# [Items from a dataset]
· · · · · · ·

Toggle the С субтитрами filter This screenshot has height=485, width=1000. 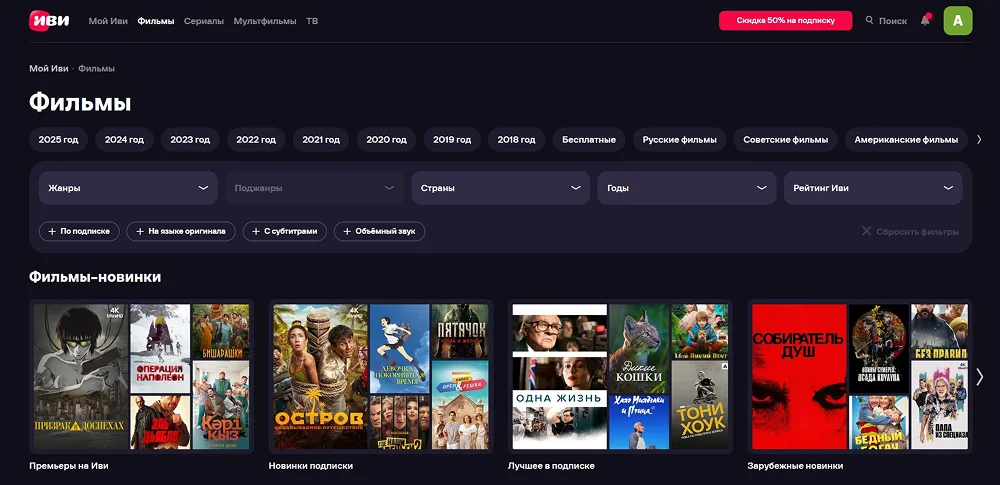[x=285, y=231]
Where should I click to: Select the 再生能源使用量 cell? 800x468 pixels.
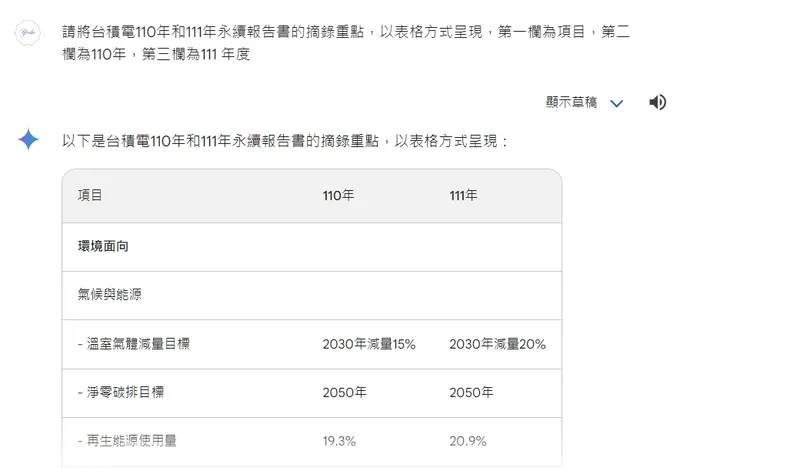[127, 441]
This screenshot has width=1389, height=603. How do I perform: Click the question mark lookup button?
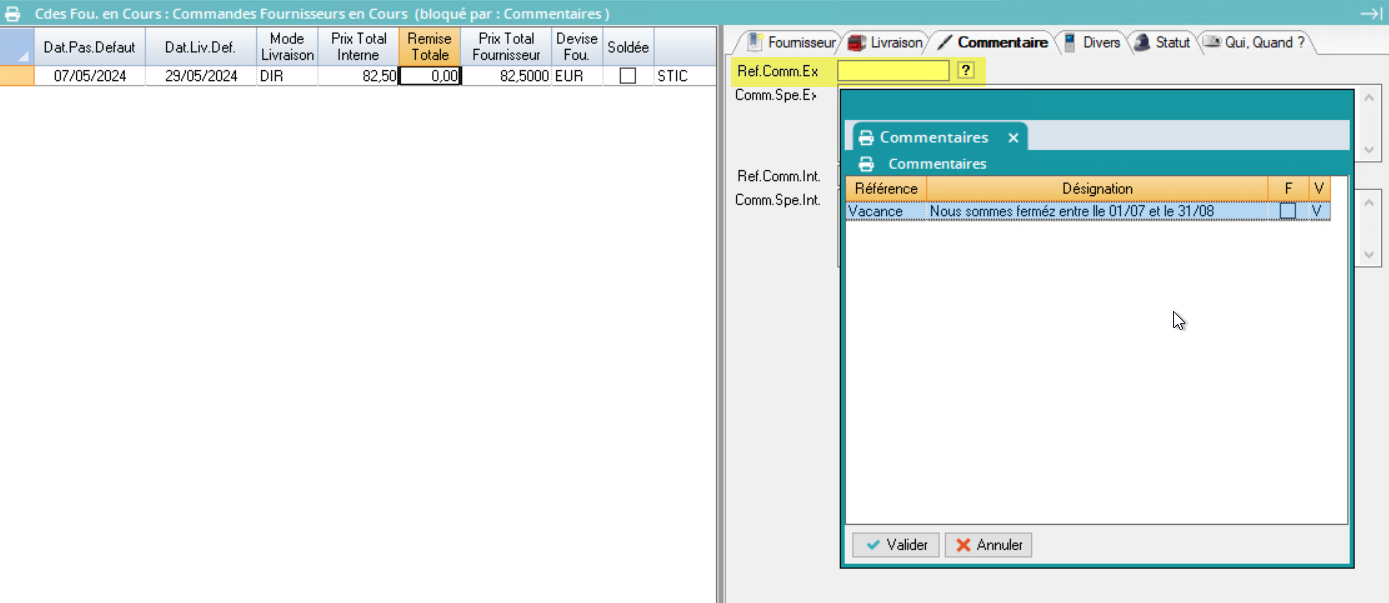pos(965,71)
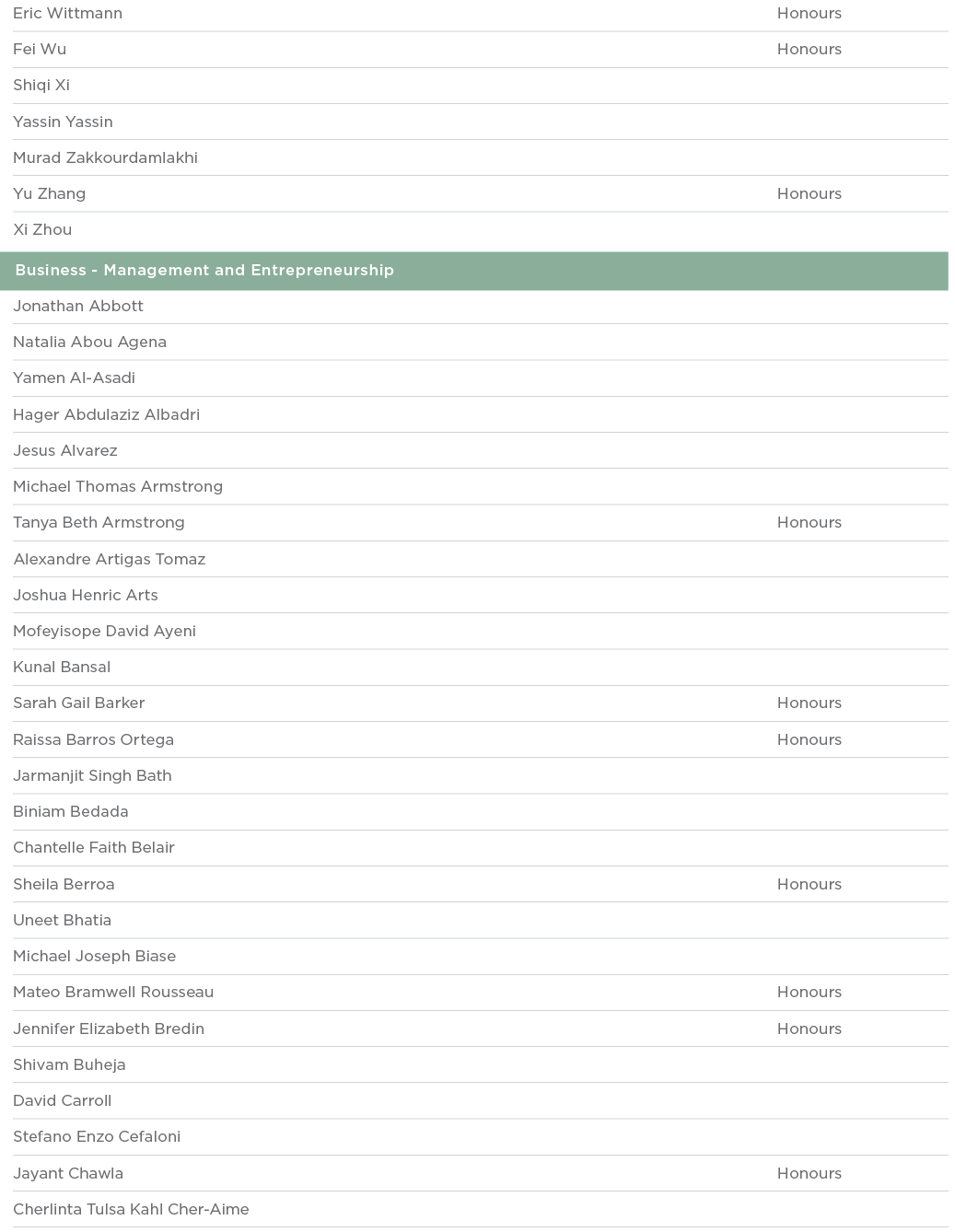Click the Alexandre Artigas Tomaz entry

[x=109, y=560]
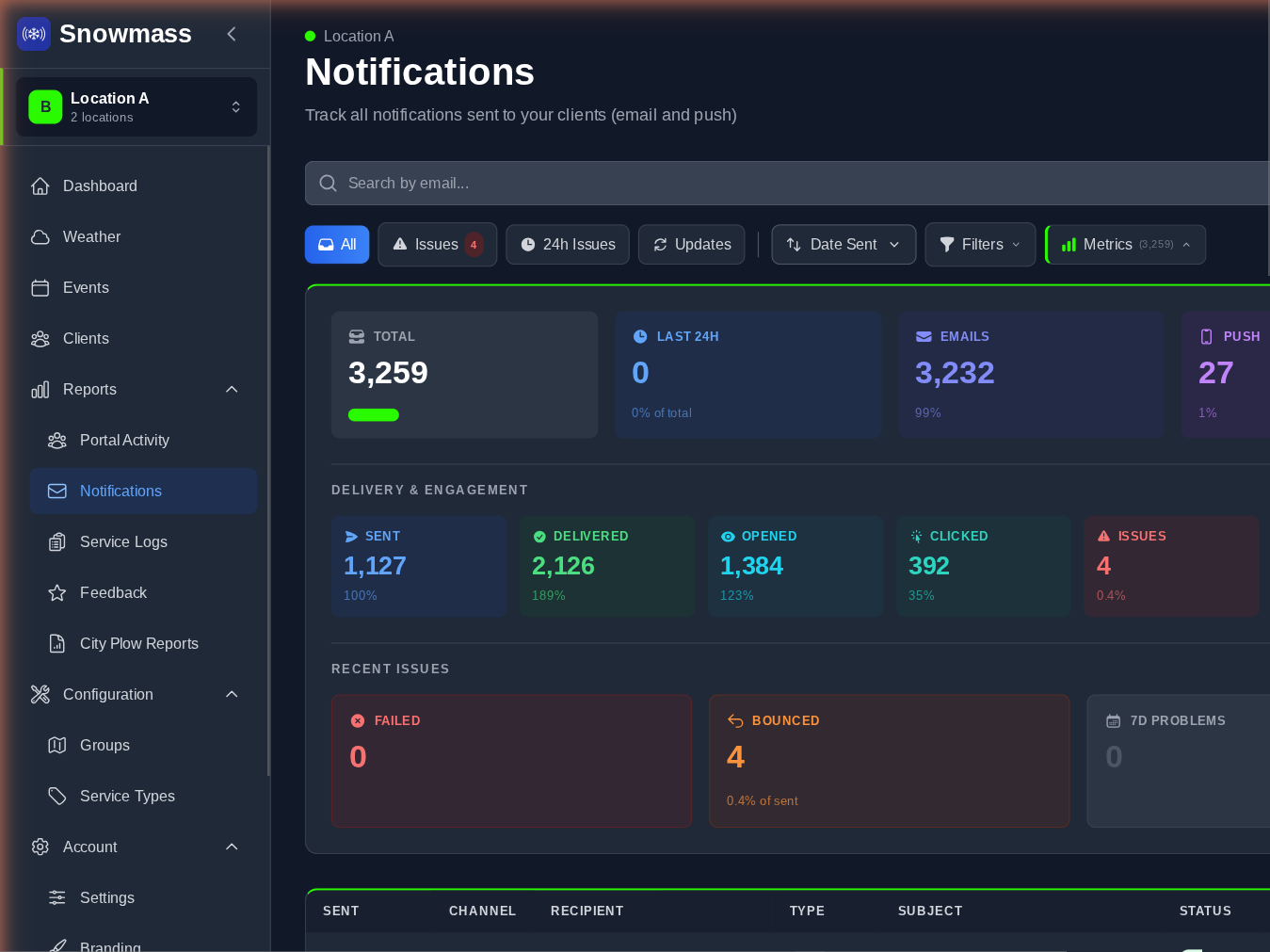
Task: Click the Service Types tag icon
Action: pos(57,797)
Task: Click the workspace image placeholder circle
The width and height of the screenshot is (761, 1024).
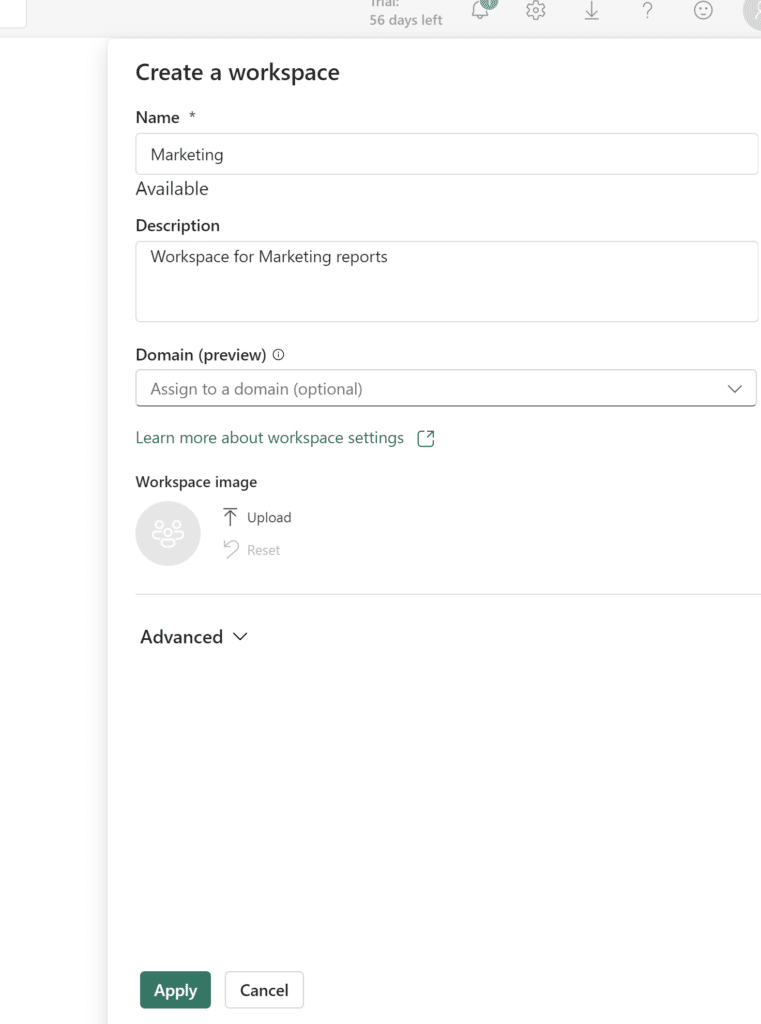Action: point(168,533)
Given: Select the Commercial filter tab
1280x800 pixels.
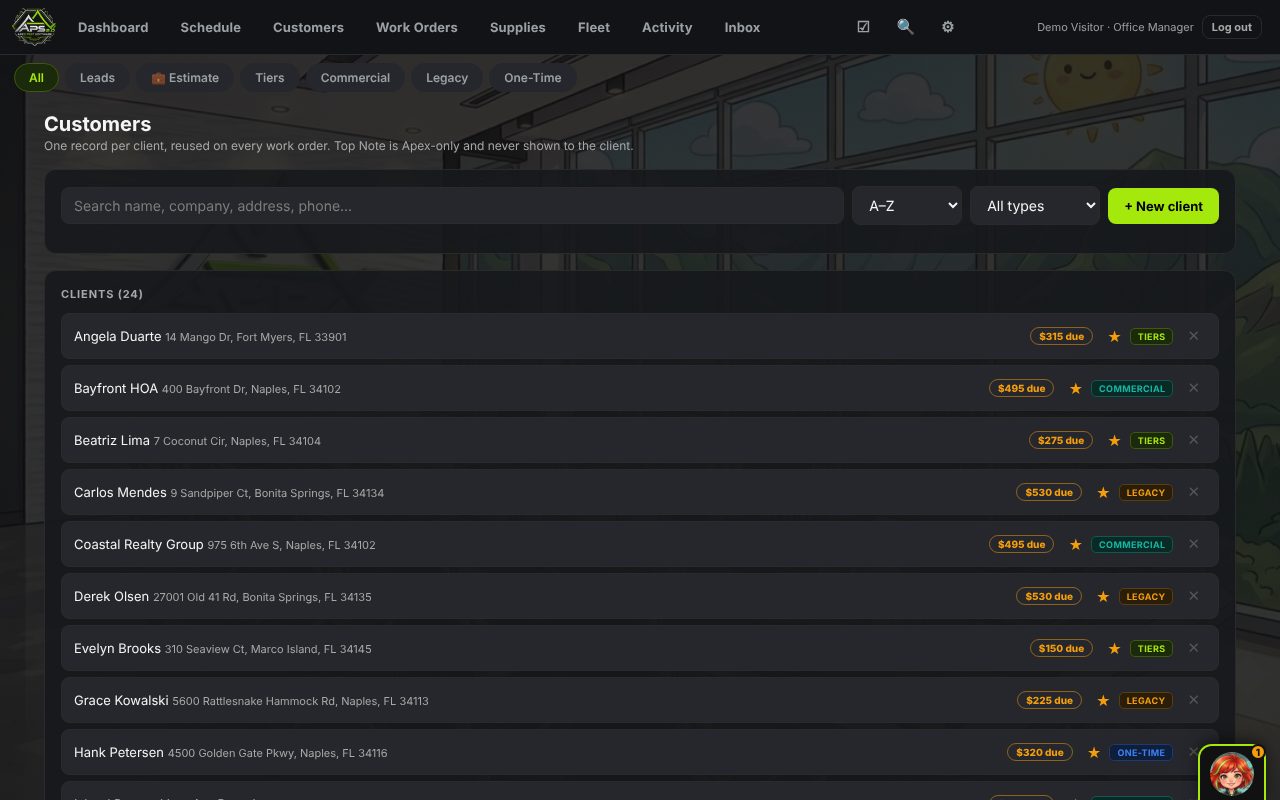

· · · · · · ·

# [WHAT YOU ARE ASKED TO DO]
Leave every picture out, and repeat exactly the lines from the one containing "Where should I" through the last line of the entries, both ends included.

# [RESPONSE FOR THIS EXERCISE]
Where should I click to: Select the 再生能源使用量 cell? 800x468 pixels.
[127, 441]
This screenshot has width=1389, height=603. How do I perform: Click the question mark lookup button?
pos(965,71)
Click the Alexandre Artigas Tomaz entry

[x=109, y=560]
Task: Click the Service Types tag icon
Action: pos(57,797)
Task: Click the workspace image placeholder circle
The width and height of the screenshot is (761, 1024).
Action: point(168,533)
Given: Select the Commercial filter tab
1280x800 pixels.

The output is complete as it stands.